▼

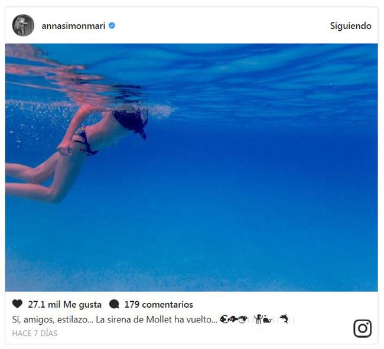
Task: Click the blue verified badge
Action: tap(112, 25)
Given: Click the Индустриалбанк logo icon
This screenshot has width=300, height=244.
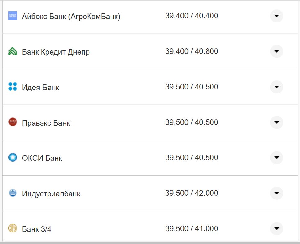Looking at the screenshot, I should coord(13,193).
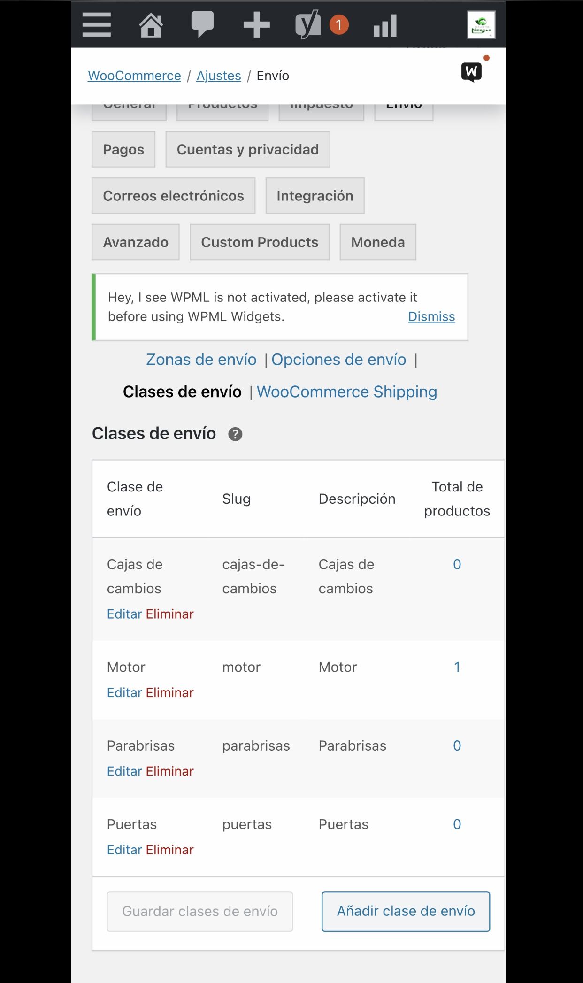The width and height of the screenshot is (583, 983).
Task: Edit the Motor shipping class
Action: point(125,692)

▲

The line containing "Given: Click the Индустриалбанк logo icon" marks the start: set down exactly that line and every line after it through the last line of the data, without any pictures.

Given: Click the Индустриалбанк logo icon
This screenshot has width=300, height=244.
Looking at the screenshot, I should coord(13,193).
The width and height of the screenshot is (583, 983).
Task: Edit the Motor shipping class
Action: point(125,692)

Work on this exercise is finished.